# Bias correction of weather forecasts
The use of weather forecasts generated by climeate models in hydrology has some methodological implications. Generally, this type of weather forecasts, such as seasonal forecast, are produced for coarse grid resolutions, which can lead to systematic errors or bias. Therefore, bias correction is a recommeded practice before using weather forecasts to simulate streamflows, particularly when the catchment size is of similar size or smaller than the grid scale ([Crochemore et al., 2016](https://www.hydrol-earth-syst-sci.net/20/3601/2016/)).

This notebook applies a linear scaling approach to correct the bias of seasonal forecasts, in this case the [ECMWF SEAS5](https://www.ecmwf.int/en/newsletter/154/meteorology/ecmwfs-new-long-range-forecasting-system-seas5) rainfall, temperature and evaporation ensembles.

## 1. Import general libraries
First, we need to import the necessary libraries and sub-modules. **Only if iRONs is run locally**: since three required libraries, [plotly](https://plot.ly/), [Netcdf4](https://pypi.org/project/netCDF4/) and [Numba](http://numba.pydata.org/) are not available on Anaconda by default, you must have installed them first. Help on how to install such libraries is given here: [How to install libraries](../../A%20-%20Knowledge%20transfer/0%20-%20Tutorials/0.b%20-%20How%20to%20install%20libraries.ipynb). If iRONs is run on the cloud, e.g. on [Binder](https://mybinder.org/) or [Microsoft Azure Notebooks](https://notebooks.azure.com/), we do not need to install the libraries to import them. 

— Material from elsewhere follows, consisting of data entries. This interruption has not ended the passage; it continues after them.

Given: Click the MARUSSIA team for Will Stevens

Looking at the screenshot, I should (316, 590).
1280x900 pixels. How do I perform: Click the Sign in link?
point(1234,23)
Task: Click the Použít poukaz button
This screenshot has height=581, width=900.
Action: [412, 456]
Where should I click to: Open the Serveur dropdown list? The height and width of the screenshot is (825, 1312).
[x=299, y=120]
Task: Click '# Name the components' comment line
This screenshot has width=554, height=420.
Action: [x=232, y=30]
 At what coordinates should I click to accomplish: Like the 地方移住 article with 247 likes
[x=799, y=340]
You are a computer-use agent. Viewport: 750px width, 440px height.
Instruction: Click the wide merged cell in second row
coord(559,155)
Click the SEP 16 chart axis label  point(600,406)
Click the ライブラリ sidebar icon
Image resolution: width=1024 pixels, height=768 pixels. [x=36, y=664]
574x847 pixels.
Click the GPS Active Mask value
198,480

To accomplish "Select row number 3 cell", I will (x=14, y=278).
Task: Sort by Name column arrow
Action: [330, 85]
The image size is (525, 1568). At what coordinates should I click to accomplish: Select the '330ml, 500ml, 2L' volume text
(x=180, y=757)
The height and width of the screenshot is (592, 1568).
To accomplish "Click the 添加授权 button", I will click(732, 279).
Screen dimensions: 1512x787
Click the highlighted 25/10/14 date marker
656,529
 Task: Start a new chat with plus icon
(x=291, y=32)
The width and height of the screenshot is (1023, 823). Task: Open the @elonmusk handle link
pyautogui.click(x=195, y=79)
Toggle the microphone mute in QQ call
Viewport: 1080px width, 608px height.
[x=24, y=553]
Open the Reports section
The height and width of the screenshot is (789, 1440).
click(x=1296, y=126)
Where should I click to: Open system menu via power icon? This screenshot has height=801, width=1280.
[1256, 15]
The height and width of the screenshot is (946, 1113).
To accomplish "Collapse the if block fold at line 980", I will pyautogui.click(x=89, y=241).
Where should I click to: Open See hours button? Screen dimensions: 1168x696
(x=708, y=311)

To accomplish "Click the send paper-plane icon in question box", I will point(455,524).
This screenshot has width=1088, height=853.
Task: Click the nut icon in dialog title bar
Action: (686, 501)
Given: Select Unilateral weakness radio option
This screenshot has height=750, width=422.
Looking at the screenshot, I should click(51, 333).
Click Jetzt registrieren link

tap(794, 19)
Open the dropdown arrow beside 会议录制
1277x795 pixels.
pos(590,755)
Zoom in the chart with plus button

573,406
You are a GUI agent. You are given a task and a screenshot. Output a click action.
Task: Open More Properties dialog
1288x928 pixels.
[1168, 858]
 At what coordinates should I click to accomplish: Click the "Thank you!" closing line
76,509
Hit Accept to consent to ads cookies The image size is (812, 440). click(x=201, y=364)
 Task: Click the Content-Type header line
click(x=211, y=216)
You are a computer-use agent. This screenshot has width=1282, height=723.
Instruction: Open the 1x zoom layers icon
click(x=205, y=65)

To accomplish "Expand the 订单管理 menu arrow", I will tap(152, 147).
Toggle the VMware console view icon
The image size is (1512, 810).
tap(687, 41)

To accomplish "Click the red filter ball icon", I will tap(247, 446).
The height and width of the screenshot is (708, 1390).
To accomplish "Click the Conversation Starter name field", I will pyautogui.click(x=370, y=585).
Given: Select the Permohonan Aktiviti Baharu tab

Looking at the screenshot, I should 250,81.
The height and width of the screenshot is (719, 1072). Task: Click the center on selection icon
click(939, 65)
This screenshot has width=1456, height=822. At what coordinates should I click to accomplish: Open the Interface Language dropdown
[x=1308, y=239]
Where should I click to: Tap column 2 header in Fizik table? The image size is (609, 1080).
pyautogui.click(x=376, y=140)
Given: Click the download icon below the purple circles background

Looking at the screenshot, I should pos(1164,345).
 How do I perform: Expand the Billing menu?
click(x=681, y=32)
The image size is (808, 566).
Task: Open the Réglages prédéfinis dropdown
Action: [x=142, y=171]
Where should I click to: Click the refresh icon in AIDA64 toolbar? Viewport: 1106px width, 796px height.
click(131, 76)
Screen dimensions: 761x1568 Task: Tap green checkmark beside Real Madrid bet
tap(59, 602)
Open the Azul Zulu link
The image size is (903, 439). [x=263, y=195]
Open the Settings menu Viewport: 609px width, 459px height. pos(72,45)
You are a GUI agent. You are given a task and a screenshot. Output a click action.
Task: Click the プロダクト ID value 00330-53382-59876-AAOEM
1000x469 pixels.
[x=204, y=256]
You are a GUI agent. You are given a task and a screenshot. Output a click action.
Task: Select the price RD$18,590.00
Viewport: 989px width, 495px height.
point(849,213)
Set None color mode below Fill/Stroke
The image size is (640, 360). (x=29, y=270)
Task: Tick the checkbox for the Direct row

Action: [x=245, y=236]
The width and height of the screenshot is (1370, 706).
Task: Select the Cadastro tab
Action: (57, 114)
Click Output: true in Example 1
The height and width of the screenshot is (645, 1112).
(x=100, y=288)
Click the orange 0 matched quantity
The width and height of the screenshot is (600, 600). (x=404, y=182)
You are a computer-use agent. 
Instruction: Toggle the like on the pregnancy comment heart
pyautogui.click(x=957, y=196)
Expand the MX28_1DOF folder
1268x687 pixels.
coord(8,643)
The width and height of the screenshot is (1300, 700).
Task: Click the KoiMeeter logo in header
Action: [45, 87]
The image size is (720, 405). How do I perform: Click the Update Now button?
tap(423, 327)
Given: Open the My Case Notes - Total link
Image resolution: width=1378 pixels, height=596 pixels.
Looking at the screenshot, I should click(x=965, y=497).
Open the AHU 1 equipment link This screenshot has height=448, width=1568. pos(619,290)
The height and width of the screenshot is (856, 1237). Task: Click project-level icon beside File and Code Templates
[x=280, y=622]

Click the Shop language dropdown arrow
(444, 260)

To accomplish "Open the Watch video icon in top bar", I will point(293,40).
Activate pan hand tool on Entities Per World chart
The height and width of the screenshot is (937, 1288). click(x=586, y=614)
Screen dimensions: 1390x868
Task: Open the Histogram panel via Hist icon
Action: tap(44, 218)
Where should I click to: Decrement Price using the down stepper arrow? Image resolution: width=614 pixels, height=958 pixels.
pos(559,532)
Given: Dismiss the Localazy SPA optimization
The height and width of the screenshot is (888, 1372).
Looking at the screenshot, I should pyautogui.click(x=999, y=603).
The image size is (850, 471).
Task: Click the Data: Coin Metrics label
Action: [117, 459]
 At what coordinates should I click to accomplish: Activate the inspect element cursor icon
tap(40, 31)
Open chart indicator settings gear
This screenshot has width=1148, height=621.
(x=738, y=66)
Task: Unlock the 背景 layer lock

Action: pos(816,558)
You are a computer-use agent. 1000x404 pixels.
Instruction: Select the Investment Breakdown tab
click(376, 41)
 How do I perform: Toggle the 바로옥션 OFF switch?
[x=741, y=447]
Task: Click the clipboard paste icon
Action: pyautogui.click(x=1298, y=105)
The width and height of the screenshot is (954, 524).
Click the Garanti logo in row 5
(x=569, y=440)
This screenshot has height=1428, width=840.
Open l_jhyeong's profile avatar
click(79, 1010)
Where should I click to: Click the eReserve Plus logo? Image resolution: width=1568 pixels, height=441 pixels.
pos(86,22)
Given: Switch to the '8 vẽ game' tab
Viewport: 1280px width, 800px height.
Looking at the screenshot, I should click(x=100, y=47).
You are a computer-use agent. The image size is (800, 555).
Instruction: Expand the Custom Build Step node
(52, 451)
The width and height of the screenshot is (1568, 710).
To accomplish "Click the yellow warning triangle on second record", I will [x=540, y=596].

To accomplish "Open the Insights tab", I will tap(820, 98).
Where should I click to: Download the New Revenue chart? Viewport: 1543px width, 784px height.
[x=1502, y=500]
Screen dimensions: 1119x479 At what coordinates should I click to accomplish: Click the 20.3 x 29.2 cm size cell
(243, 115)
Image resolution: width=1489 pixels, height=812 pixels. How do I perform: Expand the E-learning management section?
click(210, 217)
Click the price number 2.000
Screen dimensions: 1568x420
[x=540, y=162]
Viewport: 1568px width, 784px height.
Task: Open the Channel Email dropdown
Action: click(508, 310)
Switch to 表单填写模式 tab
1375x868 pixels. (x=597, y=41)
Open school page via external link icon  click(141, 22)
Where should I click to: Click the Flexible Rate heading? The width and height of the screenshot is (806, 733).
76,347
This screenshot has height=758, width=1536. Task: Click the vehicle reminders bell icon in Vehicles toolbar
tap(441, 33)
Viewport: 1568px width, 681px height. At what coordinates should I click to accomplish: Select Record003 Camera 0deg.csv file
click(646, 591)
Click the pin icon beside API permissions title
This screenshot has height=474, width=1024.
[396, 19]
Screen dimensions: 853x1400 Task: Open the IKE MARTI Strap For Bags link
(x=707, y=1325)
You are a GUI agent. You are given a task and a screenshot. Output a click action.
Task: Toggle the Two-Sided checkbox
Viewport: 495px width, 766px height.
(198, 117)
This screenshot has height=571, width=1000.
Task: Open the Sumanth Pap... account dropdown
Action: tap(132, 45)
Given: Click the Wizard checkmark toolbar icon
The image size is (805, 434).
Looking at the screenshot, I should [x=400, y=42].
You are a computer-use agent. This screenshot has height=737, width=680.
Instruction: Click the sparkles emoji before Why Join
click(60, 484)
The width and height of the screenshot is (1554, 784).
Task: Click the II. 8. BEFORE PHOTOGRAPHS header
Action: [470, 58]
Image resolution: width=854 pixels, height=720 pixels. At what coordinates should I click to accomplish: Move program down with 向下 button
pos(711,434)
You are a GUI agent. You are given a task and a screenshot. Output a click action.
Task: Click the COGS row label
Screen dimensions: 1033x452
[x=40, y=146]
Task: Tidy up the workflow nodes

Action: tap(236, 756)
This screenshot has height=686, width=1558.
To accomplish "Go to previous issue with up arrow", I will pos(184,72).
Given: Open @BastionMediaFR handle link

Once all the necessary libraries are installed locally or in the case that we are running iRONs on the cloud, we can import them with the following code:

In [62]:
import numpy as np
import pandas as pd
import plotly.graph_objs as go
from netCDF4 import Dataset # to extract data from NetCDF files (format of the downloaded ECMWF files)
import numba # a just-in-time compiler to speed up the code, in particular loops
import os
import sys
# To import your own submodules
sys.path.append('../Submodules')
from cum2inst import cum2inst
from Read_data import read_csv_data,read_netcdf_data
from Bias_correction import linear_scaling

## 2. Initial options
Second, we define the originating centre of the forecast, the initial date of the forecast and the area of the catchment.

In [63]:
origin_centre = 'ECMWF' # forecast originating centre
file_format = 'netcdf'
path_fore_data = origin_centre+' data//'+file_format+' files'
year     = 2014   # year
month    = 11     # month
day      = 1      # day
name_fore_file_end = "_1d_7m_"+origin_centre+"_Temp_Evap_Rain.nc"
name_fore_file = str(year)+str(month).zfill(2)+str(1).zfill(2)+name_fore_file_end
catchment_area = 28.8 # km2

## 3. Load data and define bias correction
### 3.1 Forecast data
The downloaded forecast files are in [NetCDF](https://confluence.ecmwf.int/display/CKB/What+are+NetCDF+files+and+how+can+I+read+them) (Network Common Data Form) format. This file format supports the creation, access, and sharing of array-oriented scientific data.
Here we will extract temperature, evaporation and rainfall data using their corresponding short names: 't2m', 'e' and 'tp' respectively. You can find a complete list of weather parameters with their corresponding short names in this [link](https://apps.ecmwf.int/codes/grib/param-db/?filter=netcdf).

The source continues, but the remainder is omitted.